Factoring $x$ out of $(x-y)^T(x-y)$?

74 Views Asked by At

I'm deriving the decision rule for prediction of a random variable $Y$ given $X$, with multivariate guassians, where I know $$ P[X=x | Y=1] = \mathcal{N}(x,\mu_1, \Sigma) \\ P[X=x | Y=0] = \mathcal{N}(x,\mu_0, \Sigma) \\ P[Y=1] = p $$ The rule is $P[Y=1|X=x] > P[Y=0|X=x] \implies \text{choose Y=1}$ and I'm simplifying for $x$. Using Bayes I got up to $$ -\frac{1}{2}\Sigma^{-1}[(x-\mu_1)^T(x-\mu_1) - (x-\mu_0)^T(x-\mu_0)] > \ln{(\frac{1-p}{p})} $$

My question is a pure linear algebra refresher. What can I do with the term $(x-\mu_1)^T(x-\mu_1)$ and it's counterpart?
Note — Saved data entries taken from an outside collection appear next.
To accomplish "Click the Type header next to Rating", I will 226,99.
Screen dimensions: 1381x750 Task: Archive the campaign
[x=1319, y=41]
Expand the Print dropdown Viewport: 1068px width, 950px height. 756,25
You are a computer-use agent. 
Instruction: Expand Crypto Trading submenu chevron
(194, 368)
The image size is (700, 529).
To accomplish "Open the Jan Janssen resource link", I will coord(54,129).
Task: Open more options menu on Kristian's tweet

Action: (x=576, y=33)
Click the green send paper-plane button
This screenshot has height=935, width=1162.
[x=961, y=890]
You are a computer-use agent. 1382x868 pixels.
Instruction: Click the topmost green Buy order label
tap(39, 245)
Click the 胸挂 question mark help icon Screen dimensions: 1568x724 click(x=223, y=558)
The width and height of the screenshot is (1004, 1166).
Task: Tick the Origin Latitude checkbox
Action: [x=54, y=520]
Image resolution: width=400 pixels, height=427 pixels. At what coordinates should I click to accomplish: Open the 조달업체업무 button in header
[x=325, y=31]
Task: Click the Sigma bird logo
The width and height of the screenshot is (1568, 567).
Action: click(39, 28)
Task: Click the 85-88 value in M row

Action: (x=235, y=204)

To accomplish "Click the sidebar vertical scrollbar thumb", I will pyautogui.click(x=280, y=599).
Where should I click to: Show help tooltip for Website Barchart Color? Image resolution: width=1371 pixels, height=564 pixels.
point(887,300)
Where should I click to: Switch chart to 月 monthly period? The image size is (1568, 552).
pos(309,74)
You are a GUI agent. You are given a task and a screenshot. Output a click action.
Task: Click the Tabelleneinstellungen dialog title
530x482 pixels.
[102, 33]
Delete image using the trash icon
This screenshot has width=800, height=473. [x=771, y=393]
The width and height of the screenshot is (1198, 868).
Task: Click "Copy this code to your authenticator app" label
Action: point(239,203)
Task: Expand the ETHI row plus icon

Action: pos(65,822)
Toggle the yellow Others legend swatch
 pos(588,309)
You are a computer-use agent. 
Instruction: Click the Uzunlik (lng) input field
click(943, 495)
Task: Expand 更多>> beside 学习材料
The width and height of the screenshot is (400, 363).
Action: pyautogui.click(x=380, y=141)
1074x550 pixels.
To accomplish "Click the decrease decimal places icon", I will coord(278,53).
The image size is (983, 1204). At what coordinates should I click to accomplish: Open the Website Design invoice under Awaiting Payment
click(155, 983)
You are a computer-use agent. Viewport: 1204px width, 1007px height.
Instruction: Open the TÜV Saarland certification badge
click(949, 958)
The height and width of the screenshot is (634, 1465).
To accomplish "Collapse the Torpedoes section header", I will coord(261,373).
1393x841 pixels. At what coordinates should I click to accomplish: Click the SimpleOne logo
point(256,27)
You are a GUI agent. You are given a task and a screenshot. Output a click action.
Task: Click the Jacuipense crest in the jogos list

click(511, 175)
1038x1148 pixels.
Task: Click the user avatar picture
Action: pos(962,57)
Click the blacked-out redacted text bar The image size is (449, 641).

Can I factor out $x$ using $(x-\mu_1)^T(x-\mu_1) = \sqrt{\Vert x - m_1 \rVert}$ somehow?

Thanks!

1

There are 1 best solutions below

0
On BEST ANSWER

Note that in your problem $(x-\mu)^\top(x-\mu)=\|x-\mu\|_2^2 = \|x\|_2^2+\|\mu\|_2^2-2x^\top \mu$. Therefore, the expression inside brackets can be simplified to $$\|\mu_1\|_2^2-\|\mu_0\|_2^2-2x^\top(\mu_1-\mu_0).$$ Hope this helps.